The speedy outfielder from the Dominican Republic was signed cheap by the Pittsburgh Pirates in 2007. Since then, he’s established himself as one of the best prospects in their minor league system and exhibited potential to become an outstanding player in the major leagues.
But can he step in and become a regular at the top of a lineup as soon as next season, as the Tigers would be envisioning if they got him? And is it even realistic to think that they have the pieces to acquire him? Let’s take a look.
Above all else, Marte is an exceptional athlete. Most profiles label him around six-foot-two and somewhere between 170 and 180 pounds. For a man with such a large yet slender build, his speed is truly remarkable. That speed has drawn rave reviews–Dejan Kovacevic of the Pittsburgh Post-Gazette once wrote that Marte could “cover as much of center field — maybe even more — than Andrew McCutchen.” In the same article, he went on to praise his throwing arm, which could become one of the better outfield cannons in baseball. Overall, Marte’s play as a defender has received much praise.

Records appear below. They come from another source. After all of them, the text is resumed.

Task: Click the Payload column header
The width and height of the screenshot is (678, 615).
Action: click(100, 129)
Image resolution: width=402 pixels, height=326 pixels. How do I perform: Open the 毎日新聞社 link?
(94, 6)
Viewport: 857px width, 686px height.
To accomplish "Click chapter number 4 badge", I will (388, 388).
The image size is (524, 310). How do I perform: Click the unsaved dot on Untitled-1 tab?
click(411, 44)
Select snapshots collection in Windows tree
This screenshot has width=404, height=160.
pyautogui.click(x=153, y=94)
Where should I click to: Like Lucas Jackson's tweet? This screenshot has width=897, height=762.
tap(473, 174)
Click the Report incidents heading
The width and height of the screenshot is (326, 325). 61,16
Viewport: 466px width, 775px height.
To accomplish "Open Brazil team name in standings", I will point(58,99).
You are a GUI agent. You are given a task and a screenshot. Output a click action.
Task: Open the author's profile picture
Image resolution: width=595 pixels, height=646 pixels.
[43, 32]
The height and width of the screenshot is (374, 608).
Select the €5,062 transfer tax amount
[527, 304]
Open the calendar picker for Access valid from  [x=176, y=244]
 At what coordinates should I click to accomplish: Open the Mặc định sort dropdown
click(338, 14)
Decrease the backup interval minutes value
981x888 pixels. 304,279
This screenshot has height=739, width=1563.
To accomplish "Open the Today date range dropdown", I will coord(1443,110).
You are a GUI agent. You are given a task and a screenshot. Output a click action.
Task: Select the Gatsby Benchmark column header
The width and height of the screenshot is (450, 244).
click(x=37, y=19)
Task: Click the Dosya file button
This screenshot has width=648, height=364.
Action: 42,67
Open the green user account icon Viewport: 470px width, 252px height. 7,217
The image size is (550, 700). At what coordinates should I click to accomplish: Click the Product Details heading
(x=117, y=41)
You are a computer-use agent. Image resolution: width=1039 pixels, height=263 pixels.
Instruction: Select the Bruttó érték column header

His speed has also proved effective on the basepaths–in the past five years, he’s stolen a base in roughly 30% of his games–he swiped 24 bags this year.
It’s not all speed and defense with Marte, though. He’s put up high batting averages at every level of professional ball to this point, and this year at Double-A, he put up an outstanding .332 average. In an unexpected turn, he’s also recently developed a bit of power, racking up 58 extra-base hits this year including 12 home runs and eight triples, enough to boost his slugging percentage to .500. The gap power his statistics suggest would translate beautifully to Comerica Park.
Essentially, he hits for power and average all while excelling at running, fielding, and throwing; a five-tool player.
His defensive prowess is impressive, but should the Tigers acquire Marte, they would not be able to take full advantage of it unless they were to follow up his acquisition with a move to trade away Austin Jackson. Jackson is one of the best center fielders in baseball, and losing his defense and replacing it with that of Marte would probably not yield much improvement if any. Though he was a left fielder when he signed with the Pirates back in 2007, he’s only logged 88 games between the two corner outfield spots since.
There is also a huge concern at the plate with Marte–his strikeout to walk ratio. A lead-off hitter, traditionally, has the ability to work a pitcher for a walk, but Marte walked just 22 times in 572 plate appearances this year. His strikeout rate (17.5% this year but higher in previous seasons), while it would be an improvement over Jackson’s, doesn’t exactly scream contact hitter. In order to succeed in the majors, he’ll need to work on his plate approach.
Marte is also somewhat lacking in experience. He’s never played a game in the majors and prior to this season, he had never played more than 68 games in a single year.
The Pirates have three young outfielders–McCutchen, Alex Presley, and Jose Tabata–under team control for four, six, and eight years respectively. Barring trades or injuries, that trio is expected to be Pittsburgh’s opening day outfield. Tim Williams of PiratesProspects.com wrote a very informative piece on why it’s unlikely any of them will be traded.
Marte is the Pirates’ best outfield prospect, but they do have other talented players, such as Robbie Grossman, not far behind. It would seem, then, that the Pirates wouldn’t have too much difficulty parting ways with Marte.
As I wrote yesterday, the Pirates have a pressing need for left-handed pitching, but given how highly Marte is thought of, his acquisition would probably demand one of Detroit’s better pitching prospects.
While Marte is a very interesting player with a ton of potential, he’s probably not ready to play every day in the majors. He’ll probably get a call-up later in the year, but to slot him in to your lineup out of spring training, especially if you were to ask him to lead off, would be a bit premature and very risky. There is a chance that his excellent numbers in the minors, given his strikeout and walk rates, won’t convert positively to the major leagues. I think Marte will begin the 2012 season with the Pirates’ Triple-A affiliate. That said, if Marte still has not found a major-league job by 2013 and Jackson doesn’t improve at the plate, the Tigers could be exploring this guy with quite a bit more interest.